この固定資産税の支払いが終わった6月以降は、一時的に売却・処分を検討するオーナーも出やすい時期です。資金繰りに余裕のある投資家にとっては、「売りに出てくる物件が増える局面」として注目価値があります。ただし、優良物件については短期間で成約することも多く、常に情報収集アンテナを張っておく必要があります。
下半期(7〜12月)の投資戦略
7〜8月:情報収集・物件調査期間として活用
7〜8月は一般的に不動産取引の閑散期です。売主・買主ともに動きが鈍く、仲介会社も繁忙期ほど積極的ではありません。しかし、この時期を「情報収集と物件調査」の期間として活用することで、秋以降の取引を有利に進められます。
具体的には以下のアクションが有効です。
- 閑散期に売り出された物件のリサーチ(売り急ぎオーナーの物件が出やすい)
- 仲介会社との関係構築(繁忙期の優先紹介につながる)
- 物件のデューデリジェンス準備(稼働状況・修繕履歴・管理状態の確認)
- 融資の事前相談(金融機関との関係強化)
9〜11月:秋の取引繁忙期に向けた入札・購入判断
秋(9〜11月)は春と並ぶ不動産取引の繁忙期です。企業の転勤・異動シーズンに加え、年内決済を希望する売主からの物件が出やすい時期でもあります。
この時期に良い物件を取得するためには、8月までに以下の準備を完了させておくことが理想的です。

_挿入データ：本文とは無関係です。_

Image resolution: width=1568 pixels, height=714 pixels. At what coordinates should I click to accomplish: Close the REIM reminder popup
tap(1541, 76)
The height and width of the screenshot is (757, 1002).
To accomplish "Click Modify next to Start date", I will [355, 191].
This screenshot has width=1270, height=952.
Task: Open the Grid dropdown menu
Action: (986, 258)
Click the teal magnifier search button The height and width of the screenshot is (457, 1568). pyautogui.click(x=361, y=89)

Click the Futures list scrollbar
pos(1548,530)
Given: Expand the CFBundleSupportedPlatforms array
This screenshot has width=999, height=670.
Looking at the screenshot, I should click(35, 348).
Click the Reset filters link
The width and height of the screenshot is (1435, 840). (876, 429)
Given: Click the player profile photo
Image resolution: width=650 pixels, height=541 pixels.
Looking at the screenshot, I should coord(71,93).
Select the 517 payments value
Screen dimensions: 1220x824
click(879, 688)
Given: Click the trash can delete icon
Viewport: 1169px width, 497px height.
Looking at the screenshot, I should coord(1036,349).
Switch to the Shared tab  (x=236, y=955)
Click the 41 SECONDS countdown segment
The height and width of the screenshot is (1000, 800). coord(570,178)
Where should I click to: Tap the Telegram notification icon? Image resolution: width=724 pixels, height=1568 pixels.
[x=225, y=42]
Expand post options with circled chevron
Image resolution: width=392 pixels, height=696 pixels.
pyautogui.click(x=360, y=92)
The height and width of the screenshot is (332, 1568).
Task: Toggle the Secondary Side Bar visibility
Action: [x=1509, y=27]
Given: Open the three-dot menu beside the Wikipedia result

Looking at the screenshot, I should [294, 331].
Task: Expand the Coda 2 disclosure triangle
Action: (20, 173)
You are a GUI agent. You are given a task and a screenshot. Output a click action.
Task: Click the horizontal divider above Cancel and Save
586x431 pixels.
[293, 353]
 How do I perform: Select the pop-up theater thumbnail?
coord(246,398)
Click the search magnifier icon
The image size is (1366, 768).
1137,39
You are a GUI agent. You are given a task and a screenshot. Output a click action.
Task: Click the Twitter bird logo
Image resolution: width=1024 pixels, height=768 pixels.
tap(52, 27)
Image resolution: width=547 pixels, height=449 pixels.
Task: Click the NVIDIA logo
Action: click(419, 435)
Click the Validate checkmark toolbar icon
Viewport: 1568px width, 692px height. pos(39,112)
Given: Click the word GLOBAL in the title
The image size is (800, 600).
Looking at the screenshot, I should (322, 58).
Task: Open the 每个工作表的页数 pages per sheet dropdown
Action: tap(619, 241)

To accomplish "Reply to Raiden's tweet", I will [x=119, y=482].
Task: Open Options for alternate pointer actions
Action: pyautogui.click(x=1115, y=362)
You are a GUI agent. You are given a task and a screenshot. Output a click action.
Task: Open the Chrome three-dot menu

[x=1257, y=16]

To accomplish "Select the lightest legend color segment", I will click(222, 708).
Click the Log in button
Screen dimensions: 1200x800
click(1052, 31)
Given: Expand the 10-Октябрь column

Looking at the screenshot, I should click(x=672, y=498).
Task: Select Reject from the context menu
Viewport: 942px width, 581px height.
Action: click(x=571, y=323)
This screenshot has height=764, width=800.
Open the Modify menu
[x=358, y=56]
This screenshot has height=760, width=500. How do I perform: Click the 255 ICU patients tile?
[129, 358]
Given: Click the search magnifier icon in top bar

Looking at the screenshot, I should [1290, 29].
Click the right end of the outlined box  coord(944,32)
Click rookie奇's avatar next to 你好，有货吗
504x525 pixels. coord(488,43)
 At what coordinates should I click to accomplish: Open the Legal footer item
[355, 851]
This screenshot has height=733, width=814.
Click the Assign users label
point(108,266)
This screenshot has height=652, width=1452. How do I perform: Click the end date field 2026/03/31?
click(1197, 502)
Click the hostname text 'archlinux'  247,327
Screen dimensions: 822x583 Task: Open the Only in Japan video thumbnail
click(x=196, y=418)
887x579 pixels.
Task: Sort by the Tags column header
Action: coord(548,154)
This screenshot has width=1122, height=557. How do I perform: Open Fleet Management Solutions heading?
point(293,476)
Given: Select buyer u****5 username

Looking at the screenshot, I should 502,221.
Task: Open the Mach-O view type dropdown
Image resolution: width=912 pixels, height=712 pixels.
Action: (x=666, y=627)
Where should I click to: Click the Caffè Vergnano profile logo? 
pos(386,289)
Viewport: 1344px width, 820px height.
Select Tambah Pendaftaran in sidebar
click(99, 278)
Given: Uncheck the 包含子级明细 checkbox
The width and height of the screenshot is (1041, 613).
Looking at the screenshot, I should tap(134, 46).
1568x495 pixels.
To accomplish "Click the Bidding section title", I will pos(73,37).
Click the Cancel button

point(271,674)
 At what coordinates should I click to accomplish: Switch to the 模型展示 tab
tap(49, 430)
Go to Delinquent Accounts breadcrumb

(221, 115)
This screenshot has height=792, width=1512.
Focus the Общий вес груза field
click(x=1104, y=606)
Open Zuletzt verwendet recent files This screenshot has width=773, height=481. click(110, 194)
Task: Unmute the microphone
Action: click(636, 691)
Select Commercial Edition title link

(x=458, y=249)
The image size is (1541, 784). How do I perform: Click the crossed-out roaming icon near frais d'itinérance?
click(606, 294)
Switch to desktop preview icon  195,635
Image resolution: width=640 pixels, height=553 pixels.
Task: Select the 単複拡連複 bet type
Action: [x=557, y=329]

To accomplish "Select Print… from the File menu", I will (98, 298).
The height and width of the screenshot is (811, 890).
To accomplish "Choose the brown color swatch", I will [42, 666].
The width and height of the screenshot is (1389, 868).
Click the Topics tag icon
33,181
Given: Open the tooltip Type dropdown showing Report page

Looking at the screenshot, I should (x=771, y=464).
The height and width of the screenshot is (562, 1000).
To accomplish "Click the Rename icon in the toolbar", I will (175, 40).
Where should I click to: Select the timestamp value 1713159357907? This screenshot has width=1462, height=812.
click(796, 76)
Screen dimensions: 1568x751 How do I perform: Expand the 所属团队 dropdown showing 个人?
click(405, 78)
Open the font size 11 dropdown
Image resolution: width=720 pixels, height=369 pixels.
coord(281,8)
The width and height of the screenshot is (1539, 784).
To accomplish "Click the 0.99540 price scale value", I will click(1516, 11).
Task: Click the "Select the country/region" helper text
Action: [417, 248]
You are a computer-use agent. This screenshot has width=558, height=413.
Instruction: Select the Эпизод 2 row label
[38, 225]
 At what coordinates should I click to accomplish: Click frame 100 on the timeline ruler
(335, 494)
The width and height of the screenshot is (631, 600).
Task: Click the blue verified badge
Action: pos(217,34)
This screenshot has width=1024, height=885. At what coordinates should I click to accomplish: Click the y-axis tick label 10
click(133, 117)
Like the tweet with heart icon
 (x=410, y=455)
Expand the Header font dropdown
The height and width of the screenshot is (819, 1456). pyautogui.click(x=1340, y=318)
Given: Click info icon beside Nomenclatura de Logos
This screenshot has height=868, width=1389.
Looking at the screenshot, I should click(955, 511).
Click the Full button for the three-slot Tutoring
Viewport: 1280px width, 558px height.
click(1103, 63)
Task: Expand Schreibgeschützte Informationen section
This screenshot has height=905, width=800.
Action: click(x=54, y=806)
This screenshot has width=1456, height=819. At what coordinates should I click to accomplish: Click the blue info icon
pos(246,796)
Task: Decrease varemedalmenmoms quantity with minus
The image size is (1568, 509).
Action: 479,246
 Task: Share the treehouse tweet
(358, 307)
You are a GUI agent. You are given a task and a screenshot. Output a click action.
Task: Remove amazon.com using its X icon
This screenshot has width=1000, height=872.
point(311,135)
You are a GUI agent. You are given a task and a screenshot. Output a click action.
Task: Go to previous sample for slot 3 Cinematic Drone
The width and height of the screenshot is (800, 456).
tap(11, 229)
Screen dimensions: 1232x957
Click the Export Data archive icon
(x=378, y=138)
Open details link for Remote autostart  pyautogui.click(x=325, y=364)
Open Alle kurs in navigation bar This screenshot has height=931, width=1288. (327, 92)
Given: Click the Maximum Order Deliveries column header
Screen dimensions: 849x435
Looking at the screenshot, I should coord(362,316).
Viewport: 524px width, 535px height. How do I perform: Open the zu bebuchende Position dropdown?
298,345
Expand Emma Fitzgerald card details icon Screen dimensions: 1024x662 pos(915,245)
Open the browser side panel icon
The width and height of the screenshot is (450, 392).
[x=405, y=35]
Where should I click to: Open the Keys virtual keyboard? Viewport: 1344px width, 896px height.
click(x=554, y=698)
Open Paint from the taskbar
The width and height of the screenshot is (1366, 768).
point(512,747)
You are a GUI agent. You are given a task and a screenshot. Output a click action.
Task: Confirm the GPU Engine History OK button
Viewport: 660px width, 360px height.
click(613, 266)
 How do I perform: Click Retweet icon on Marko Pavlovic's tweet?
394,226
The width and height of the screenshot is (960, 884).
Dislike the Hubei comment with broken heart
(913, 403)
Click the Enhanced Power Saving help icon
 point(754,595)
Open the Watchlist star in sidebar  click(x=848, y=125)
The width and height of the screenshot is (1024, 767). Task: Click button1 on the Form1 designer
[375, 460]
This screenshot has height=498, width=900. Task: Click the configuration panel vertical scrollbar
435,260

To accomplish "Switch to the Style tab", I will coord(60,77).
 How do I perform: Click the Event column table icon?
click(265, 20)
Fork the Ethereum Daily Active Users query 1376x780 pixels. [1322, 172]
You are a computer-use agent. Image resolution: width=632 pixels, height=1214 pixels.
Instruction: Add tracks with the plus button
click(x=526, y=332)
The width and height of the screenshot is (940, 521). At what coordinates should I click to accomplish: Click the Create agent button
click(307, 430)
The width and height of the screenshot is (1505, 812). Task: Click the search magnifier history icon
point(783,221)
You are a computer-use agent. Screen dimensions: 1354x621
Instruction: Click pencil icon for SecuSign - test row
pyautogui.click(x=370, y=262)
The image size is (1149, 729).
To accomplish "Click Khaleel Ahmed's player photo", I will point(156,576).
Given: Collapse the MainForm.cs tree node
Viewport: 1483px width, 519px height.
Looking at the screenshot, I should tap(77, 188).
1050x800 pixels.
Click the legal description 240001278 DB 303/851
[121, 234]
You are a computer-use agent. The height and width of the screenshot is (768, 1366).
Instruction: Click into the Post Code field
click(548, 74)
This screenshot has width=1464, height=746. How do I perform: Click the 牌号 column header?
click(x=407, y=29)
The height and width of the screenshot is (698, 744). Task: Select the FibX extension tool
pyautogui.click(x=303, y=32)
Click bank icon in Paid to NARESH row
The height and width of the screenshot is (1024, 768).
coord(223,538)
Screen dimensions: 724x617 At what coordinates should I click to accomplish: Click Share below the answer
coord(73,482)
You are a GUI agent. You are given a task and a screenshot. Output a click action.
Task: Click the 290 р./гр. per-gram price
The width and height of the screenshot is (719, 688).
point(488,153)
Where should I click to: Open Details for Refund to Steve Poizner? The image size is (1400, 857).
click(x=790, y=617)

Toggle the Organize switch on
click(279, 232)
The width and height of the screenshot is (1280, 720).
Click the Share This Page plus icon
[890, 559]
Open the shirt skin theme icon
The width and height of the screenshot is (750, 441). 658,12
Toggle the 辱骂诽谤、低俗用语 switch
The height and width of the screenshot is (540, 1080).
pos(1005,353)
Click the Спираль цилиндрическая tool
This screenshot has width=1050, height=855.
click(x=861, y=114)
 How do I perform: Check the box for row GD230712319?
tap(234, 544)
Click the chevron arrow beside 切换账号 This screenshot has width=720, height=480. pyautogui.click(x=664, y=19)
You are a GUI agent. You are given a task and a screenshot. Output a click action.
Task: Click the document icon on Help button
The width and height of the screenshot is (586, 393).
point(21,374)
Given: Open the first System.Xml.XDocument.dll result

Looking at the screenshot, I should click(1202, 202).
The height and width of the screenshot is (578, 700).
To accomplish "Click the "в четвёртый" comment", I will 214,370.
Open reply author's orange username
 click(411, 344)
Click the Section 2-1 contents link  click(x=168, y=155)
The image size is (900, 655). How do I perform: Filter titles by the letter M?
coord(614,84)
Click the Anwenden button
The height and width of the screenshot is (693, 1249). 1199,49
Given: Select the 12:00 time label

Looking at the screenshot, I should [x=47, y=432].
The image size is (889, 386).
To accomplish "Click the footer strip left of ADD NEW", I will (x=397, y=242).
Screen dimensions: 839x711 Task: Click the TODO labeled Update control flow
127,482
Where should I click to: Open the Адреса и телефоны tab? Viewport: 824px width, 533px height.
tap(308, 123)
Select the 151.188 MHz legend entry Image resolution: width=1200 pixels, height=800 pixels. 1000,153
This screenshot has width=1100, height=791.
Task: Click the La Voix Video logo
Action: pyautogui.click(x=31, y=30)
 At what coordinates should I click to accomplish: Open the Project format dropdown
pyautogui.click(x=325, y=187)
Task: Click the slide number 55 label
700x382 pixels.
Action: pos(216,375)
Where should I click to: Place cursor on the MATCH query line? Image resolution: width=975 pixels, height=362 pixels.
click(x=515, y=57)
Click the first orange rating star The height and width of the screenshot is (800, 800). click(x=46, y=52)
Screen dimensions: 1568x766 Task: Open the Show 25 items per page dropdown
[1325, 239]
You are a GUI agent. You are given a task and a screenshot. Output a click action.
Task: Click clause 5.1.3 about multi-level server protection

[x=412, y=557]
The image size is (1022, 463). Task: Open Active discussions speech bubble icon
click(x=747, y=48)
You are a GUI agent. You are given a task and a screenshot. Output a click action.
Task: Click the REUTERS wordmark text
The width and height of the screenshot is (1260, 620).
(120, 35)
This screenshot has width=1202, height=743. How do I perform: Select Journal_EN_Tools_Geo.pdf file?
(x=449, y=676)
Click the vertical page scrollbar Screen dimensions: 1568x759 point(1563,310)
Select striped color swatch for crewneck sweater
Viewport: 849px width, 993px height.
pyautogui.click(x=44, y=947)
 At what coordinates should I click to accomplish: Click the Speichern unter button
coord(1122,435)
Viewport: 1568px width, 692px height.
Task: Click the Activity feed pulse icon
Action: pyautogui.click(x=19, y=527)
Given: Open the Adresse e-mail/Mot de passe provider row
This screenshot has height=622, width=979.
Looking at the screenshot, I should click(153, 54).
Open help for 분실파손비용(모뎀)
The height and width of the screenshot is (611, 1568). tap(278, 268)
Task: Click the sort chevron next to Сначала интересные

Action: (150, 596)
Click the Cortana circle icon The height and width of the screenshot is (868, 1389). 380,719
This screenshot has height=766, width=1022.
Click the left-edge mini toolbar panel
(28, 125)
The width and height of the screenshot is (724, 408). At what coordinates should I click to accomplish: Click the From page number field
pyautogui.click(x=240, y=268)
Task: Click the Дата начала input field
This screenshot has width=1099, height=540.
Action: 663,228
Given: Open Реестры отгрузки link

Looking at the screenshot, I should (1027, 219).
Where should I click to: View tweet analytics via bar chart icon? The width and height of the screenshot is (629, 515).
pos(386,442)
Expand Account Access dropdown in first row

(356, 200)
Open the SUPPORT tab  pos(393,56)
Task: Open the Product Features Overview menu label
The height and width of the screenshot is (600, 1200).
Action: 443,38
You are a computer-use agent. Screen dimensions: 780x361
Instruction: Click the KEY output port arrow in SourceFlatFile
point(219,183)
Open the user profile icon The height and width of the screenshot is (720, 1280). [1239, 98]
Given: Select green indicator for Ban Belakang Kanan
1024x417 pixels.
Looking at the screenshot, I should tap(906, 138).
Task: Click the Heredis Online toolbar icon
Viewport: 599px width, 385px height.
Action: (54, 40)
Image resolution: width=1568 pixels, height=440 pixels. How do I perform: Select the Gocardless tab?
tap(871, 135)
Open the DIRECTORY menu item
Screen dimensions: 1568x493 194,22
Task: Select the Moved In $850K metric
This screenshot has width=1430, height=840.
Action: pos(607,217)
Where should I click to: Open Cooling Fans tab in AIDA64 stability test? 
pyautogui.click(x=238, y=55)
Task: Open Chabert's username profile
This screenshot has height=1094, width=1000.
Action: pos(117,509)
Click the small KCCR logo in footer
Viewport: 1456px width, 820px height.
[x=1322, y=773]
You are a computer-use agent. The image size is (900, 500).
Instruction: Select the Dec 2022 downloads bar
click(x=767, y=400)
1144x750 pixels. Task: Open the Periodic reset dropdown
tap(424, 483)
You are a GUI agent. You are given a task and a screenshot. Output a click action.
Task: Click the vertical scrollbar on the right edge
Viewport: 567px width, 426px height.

- 投資基準の明確化(利回りのボトムライン、エリア条件、物件タイプ)
- 融資可能額の把握(金融機関への事前相談)
- 物件評価のスキル習得(収益還元法・積算法による自己査定)
- 希望エリアの市場賃料・空室率の把握
12月:年内決済と税務対応
年末に向けて売主が「年内に決済したい」と希望するケースでは、価格交渉の余地が生じることがあります。ただし、年内決済を前提にした場合の手続きスケジュール(ローン実行・登記手続き)を逆算し、現実的な日程か確認することが重要です。
また、年内に物件を取得した場合、当年分の減価償却費を計上できるため、高所得のサラリーマン投資家にとっては税務上のメリットも生じます。
今から動くべき理由
6月は「上半期の締め」と「下半期の仕込み」が交差する重要な時期です。固定資産税の支払いが済み、半期の収支を見直すことで、手元資金・追加融資余力・ポートフォリオの現状を客観的に把握できます。
下半期の投資において重要なのは、漠然と「いい物件が来たら買う」ではなく、自分の投資基準・エリア・金額レンジを明確にし、情報ソース(仲介・ネット・人脈)を整備しておくことです。市場は常に変化しており、判断の遅れが優良物件を逃す要因になります。
まとめ
2026年上半期は金利上昇・融資厳格化という逆風の中でも、首都圏・地方それぞれに取引が継続し、特定エリアでは依然として旺盛な需要が確認されています。固定資産税納付後の6月は、下半期の投資戦略を組み立てる絶好のタイミングです。秋の繁忙期に向けて今からリサーチと準備を進めることで、相場が動いた際に即座に行動できる体制を整えておきましょう。